#### Brief
Retype the records below, from the line that contains "Task: Click the overall score 3.5" through the line that contains "point(181,288)", with no changes.
──────── Records provided ────────
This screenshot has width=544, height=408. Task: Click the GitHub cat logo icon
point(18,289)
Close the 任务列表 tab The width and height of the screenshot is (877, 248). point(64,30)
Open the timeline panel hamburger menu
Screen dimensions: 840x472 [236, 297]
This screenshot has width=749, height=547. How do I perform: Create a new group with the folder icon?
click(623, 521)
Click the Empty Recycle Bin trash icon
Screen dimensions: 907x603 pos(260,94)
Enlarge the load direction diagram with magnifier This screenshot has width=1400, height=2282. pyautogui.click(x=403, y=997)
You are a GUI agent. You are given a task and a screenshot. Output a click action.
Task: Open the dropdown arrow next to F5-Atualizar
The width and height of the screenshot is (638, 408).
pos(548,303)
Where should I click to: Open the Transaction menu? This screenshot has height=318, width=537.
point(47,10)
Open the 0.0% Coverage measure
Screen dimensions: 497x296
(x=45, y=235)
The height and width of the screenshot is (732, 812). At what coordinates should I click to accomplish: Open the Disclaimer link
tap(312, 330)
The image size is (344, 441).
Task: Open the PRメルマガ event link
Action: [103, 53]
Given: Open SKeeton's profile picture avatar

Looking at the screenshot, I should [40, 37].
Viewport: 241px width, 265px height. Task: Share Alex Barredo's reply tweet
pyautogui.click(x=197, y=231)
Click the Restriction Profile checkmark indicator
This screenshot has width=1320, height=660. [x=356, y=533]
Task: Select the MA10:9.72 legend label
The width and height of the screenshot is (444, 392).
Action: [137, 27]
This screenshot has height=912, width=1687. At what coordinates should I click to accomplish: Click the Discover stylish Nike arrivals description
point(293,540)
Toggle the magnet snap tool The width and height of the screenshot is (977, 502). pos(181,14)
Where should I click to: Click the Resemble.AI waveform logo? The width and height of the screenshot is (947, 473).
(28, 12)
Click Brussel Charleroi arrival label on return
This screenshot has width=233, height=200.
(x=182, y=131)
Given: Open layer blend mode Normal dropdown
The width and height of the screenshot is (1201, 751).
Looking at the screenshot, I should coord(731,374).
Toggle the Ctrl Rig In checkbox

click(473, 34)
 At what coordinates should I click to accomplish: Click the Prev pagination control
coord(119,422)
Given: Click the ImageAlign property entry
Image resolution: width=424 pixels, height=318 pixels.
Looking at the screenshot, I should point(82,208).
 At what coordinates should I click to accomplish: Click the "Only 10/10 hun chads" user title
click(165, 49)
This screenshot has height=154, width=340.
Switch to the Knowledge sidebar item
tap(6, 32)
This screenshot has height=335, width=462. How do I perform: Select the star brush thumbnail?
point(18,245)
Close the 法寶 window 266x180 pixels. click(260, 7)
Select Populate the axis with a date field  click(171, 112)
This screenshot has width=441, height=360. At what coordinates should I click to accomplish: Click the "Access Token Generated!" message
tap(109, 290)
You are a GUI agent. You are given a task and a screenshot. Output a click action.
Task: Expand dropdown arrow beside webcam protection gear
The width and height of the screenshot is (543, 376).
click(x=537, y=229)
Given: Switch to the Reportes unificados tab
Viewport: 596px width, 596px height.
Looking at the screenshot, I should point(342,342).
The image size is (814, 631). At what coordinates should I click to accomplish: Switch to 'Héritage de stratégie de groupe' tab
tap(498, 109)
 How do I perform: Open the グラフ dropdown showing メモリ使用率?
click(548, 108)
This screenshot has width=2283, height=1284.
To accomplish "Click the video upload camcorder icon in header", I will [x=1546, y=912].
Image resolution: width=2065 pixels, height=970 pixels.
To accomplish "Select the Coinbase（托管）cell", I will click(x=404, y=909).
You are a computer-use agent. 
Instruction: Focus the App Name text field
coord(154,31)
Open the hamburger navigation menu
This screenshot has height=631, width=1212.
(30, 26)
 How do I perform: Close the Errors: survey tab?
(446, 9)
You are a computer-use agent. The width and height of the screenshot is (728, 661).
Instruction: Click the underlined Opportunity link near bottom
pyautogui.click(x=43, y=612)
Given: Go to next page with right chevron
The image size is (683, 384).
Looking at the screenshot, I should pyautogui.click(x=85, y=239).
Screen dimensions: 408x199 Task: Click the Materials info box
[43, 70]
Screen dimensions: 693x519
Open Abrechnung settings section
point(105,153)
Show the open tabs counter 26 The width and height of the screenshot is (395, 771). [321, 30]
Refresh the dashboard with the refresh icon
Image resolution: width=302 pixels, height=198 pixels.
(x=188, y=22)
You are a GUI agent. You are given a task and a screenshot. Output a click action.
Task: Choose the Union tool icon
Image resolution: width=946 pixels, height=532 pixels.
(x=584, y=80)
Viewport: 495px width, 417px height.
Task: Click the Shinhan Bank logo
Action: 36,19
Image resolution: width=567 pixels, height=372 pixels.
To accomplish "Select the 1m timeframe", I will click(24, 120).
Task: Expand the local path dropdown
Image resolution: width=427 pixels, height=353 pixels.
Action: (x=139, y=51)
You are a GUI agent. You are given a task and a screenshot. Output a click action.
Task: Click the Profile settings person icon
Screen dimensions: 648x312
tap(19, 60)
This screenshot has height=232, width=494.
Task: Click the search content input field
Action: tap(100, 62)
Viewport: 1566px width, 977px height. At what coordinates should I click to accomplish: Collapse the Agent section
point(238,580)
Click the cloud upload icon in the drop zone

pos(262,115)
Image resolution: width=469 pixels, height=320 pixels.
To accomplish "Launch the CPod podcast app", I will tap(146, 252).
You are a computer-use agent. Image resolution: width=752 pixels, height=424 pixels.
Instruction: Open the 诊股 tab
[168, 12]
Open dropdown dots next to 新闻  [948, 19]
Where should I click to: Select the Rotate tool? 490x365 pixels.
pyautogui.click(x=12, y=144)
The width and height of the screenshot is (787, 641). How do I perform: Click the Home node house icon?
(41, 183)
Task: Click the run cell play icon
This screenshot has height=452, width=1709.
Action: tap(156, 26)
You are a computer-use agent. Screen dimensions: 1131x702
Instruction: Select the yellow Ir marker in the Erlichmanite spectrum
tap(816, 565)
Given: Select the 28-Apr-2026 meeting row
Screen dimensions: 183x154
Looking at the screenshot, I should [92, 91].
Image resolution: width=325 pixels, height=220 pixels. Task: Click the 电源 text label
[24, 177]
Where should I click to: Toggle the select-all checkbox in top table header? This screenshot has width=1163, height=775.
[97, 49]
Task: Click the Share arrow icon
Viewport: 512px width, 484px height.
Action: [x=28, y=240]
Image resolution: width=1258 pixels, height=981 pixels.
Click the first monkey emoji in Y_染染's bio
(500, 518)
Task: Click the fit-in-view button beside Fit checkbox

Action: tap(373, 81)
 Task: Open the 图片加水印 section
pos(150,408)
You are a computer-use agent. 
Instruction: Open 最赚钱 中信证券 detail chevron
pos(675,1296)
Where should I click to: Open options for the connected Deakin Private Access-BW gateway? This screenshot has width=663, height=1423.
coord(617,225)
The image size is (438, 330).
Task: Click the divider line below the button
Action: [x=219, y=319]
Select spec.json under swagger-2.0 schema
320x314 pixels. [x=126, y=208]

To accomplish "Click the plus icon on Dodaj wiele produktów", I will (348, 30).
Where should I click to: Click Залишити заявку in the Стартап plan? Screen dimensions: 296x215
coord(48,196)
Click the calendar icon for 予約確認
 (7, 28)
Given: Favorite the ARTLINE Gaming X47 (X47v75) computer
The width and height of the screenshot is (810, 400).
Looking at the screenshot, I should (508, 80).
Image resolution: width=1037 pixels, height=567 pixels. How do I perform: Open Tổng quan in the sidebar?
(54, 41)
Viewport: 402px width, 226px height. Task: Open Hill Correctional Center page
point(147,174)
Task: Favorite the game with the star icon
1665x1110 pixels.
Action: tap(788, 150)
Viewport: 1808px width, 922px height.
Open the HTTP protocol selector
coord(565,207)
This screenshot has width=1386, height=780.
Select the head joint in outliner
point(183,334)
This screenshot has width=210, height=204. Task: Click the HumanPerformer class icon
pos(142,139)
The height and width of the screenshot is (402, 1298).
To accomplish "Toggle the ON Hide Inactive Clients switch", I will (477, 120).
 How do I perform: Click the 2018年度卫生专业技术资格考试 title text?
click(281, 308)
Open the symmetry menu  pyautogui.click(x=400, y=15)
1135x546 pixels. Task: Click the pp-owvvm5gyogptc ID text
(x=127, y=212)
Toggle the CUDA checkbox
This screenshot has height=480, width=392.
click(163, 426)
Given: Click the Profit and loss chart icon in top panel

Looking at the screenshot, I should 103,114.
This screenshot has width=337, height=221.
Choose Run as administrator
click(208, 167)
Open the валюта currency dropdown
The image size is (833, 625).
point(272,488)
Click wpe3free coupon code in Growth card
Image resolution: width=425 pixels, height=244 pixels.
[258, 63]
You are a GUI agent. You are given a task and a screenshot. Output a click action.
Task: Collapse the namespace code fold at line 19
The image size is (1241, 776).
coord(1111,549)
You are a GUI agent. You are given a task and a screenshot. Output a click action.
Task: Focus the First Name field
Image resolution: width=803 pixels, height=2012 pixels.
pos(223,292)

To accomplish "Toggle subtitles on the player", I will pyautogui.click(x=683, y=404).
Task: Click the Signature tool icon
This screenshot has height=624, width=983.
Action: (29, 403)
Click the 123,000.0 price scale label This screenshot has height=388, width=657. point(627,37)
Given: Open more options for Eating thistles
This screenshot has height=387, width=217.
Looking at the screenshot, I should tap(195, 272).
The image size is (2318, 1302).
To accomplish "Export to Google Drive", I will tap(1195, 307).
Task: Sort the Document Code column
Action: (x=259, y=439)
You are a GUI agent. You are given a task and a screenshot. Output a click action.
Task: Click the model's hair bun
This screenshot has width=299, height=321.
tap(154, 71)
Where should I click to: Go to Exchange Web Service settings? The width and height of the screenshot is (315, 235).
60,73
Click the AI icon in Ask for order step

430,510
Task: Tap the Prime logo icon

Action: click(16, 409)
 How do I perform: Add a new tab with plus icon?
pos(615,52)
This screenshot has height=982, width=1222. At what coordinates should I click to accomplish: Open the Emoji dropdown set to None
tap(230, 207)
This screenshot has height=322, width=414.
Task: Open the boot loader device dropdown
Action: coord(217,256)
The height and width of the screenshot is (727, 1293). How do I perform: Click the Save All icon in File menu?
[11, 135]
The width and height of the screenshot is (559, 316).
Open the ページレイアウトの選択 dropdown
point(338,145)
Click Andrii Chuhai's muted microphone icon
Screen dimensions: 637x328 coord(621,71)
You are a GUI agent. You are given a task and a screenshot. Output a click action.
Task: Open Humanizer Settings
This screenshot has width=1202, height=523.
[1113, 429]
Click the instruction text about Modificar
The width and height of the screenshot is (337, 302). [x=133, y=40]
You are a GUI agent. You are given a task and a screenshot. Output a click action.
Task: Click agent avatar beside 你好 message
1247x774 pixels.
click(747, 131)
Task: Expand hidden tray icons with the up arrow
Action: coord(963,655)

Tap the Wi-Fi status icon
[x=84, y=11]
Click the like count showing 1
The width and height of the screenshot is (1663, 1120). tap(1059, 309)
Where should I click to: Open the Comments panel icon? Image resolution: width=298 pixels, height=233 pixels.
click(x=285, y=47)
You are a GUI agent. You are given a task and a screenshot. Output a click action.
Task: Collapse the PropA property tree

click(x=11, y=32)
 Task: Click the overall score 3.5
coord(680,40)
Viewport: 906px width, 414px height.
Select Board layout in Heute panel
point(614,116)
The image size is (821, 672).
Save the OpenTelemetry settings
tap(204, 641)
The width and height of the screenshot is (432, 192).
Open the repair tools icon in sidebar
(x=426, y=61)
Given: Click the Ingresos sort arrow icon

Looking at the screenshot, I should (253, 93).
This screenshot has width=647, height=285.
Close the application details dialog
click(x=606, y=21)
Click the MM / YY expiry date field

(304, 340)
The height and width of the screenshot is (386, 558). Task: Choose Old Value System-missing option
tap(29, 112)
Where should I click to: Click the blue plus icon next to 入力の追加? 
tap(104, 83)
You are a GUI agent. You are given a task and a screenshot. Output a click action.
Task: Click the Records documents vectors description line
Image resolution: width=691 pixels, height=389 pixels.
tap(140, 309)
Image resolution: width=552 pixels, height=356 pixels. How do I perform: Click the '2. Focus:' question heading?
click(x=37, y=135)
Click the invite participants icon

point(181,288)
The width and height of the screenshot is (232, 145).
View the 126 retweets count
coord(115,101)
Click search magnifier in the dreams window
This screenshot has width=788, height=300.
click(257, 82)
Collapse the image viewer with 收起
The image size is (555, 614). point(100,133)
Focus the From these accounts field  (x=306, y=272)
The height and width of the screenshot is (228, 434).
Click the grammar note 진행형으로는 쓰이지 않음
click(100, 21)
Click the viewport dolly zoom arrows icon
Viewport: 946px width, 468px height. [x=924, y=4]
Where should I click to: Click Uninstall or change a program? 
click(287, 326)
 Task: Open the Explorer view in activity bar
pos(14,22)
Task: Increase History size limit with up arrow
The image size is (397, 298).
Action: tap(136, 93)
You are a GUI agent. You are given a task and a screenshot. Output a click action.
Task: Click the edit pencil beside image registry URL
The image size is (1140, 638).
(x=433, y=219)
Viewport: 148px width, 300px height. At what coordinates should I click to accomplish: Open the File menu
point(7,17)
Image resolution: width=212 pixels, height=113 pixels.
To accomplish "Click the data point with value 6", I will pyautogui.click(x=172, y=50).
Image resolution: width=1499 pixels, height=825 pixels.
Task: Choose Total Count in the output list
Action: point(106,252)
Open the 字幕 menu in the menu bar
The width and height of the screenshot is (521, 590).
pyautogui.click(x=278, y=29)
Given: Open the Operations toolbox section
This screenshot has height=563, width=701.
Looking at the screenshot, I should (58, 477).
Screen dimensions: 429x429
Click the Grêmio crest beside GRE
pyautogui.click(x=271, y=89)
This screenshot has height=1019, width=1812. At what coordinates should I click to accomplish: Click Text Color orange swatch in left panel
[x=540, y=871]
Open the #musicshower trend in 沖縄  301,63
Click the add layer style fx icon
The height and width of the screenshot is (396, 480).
────────
#### Response to this exercise
 Task: Click the overall score 3.5
coord(680,40)
Viewport: 906px width, 414px height.
Select Board layout in Heute panel
point(614,116)
The image size is (821, 672).
Save the OpenTelemetry settings
tap(204, 641)
The width and height of the screenshot is (432, 192).
Open the repair tools icon in sidebar
(x=426, y=61)
Given: Click the Ingresos sort arrow icon

Looking at the screenshot, I should (253, 93).
This screenshot has width=647, height=285.
Close the application details dialog
click(x=606, y=21)
Click the MM / YY expiry date field

(304, 340)
The height and width of the screenshot is (386, 558). Task: Choose Old Value System-missing option
tap(29, 112)
Where should I click to: Click the blue plus icon next to 入力の追加? 
tap(104, 83)
You are a GUI agent. You are given a task and a screenshot. Output a click action.
Task: Click the Records documents vectors description line
Image resolution: width=691 pixels, height=389 pixels.
tap(140, 309)
Image resolution: width=552 pixels, height=356 pixels. How do I perform: Click the '2. Focus:' question heading?
click(x=37, y=135)
Click the invite participants icon

point(181,288)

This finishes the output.